This weekend was classic football weather with that crystal bite in the air and magenta leaves in transit and the distant thump of a high school marching band. We live within earshot of a high school, the one Daughter attended, and when I left the house on Saturday I could hear the drumbeat and crackling PA system that announced the players over the muffled hum of the crowd. I really love autumn.
Daughter called the night before to tell me Fall had truly arrived.
DTR: It’s football season! I’m getting those calls again for Chester Yun.
OSV: Who?
DTR: Chester Yun, the guy who had my cell phone number like five years ago before I got it. He was in major debt with football betting. As soon as the season heats up I start getting cell calls from all the people Chester beat saying they want their money.
OSV: You’d think his friends would have his new number by now.
DTR: Mom? They’re not his friends. They’re bookies.

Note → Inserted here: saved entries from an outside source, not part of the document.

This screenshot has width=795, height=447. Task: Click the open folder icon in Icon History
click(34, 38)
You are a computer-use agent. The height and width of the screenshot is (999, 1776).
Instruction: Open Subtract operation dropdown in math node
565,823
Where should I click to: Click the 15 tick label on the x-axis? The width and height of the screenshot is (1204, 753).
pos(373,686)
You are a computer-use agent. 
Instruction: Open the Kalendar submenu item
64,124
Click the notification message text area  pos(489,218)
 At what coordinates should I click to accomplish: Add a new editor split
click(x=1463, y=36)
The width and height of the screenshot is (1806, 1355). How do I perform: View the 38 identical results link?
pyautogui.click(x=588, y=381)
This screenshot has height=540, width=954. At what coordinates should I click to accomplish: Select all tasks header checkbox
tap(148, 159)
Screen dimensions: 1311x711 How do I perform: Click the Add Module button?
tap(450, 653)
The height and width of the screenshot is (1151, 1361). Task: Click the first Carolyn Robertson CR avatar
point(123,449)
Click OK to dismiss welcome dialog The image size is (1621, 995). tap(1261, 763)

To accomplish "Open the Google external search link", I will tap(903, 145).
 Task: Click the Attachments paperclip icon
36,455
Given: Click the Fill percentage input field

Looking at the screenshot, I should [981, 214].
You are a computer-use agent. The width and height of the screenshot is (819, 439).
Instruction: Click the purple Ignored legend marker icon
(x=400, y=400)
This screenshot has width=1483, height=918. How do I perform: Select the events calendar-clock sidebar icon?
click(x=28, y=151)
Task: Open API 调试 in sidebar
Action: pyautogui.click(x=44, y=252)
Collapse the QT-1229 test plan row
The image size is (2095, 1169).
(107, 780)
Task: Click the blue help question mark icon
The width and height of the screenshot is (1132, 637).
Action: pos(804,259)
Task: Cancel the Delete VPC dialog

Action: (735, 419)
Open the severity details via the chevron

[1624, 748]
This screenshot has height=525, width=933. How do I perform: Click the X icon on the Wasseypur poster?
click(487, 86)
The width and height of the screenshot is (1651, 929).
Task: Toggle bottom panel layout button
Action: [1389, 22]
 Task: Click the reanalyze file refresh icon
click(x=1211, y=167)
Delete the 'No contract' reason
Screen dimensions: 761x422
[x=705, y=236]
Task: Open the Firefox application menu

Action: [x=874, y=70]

OSV: Bookies? Are you sure?
DTR: Oh yeah, it’s always the same guys. I tell them Chester’s still not at this number and they ask me if I want to hear the point spread.
OSV: What?? What do you tell them?
DTR: The same thing I always tell them. Teachers don’t make enough money to gamble. Then I wish them luck in finding Chester.
OSV: Chester is fish food in the East River. Would you please not talk to bookies?
DTR: Mom, it’s once a year. It’s a tradition.
My tradition at this time of year is the staff/family meeting at my uncle’s nursing home up in Westchester. This uncle, my late father’s brother, was always looked after by my Dad and with his dying the torch passed to me. I visit on a regular basis and take care of other matters, which I wrote about in This Call May Be Used For Training Purposes, and I piggyback this nursing home visit with a trip to the cemetery where my parents are buried.
Facing my parents’ double headstone (they died within 4 months of each other in 2004) I can hear the gurgle of a little stream behind me. It always makes me smile because I remember the day they bought the burial plots back in the late sixties and my Mom being all pleased that they got the last family plot up against the stream so you can hear the water. My Dad, who bore a striking resemblance to Walter Matthau with a similar deadpan delivery, looked at her with a mixture of amusement and affection and said, “You know if it’s noise you’re looking for we can save a bundle on the ones close to the train tracks,” and my Mom waved her hand at him going “Oh, stop.”
It was a sweet memory of the parents I miss on a beautiful autumn day. As I looked across the wide expanse of graveyard with headstones as far as the horizon, it made me consider once again that rich or poor, black or white, great or small, the unsparing truth remains that sooner or later we all run out of road.